### TO DO
Beginning at the line that holds "Powered by WordPress (1139, 1003)", restate each line exactly through the final line of the records. Include both of those lines.

### Records contained in a dataset
□ □ □ □ □ □ □

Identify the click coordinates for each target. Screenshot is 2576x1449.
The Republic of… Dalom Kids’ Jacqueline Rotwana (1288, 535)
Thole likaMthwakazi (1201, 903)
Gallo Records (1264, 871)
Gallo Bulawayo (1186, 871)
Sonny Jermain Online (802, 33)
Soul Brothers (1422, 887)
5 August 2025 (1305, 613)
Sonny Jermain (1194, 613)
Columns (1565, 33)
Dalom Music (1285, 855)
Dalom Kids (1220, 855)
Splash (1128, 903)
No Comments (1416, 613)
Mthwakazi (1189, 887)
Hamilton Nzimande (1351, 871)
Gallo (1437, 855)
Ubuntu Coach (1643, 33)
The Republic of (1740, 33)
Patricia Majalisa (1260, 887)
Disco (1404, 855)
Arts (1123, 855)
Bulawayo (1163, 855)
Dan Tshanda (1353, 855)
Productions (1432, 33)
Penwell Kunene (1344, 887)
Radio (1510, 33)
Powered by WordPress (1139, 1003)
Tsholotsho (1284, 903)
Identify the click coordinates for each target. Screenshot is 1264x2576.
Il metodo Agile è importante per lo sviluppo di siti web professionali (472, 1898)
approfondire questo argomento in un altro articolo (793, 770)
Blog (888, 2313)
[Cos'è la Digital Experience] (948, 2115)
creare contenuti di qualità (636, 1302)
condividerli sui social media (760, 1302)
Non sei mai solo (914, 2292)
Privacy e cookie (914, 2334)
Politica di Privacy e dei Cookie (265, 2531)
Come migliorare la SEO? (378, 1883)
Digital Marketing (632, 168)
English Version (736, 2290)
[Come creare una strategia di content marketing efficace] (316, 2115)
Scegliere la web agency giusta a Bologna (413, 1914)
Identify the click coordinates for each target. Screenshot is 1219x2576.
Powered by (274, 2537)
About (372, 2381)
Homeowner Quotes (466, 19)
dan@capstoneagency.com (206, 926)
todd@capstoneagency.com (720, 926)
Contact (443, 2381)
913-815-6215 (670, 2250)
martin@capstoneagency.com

□ □ □ □ □ □ □

### TASK RESULT
Powered by WordPress (1139, 1003)
Tsholotsho (1284, 903)
Identify the click coordinates for each target. Screenshot is 1264x2576.
Il metodo Agile è importante per lo sviluppo di siti web professionali (472, 1898)
approfondire questo argomento in un altro articolo (793, 770)
Blog (888, 2313)
[Cos'è la Digital Experience] (948, 2115)
creare contenuti di qualità (636, 1302)
condividerli sui social media (760, 1302)
Non sei mai solo (914, 2292)
Privacy e cookie (914, 2334)
Politica di Privacy e dei Cookie (265, 2531)
Come migliorare la SEO? (378, 1883)
Digital Marketing (632, 168)
English Version (736, 2290)
[Come creare una strategia di content marketing efficace] (316, 2115)
Scegliere la web agency giusta a Bologna (413, 1914)
Identify the click coordinates for each target. Screenshot is 1219x2576.
Powered by (274, 2537)
About (372, 2381)
Homeowner Quotes (466, 19)
dan@capstoneagency.com (206, 926)
todd@capstoneagency.com (720, 926)
Contact (443, 2381)
913-815-6215 (670, 2250)
martin@capstoneagency.com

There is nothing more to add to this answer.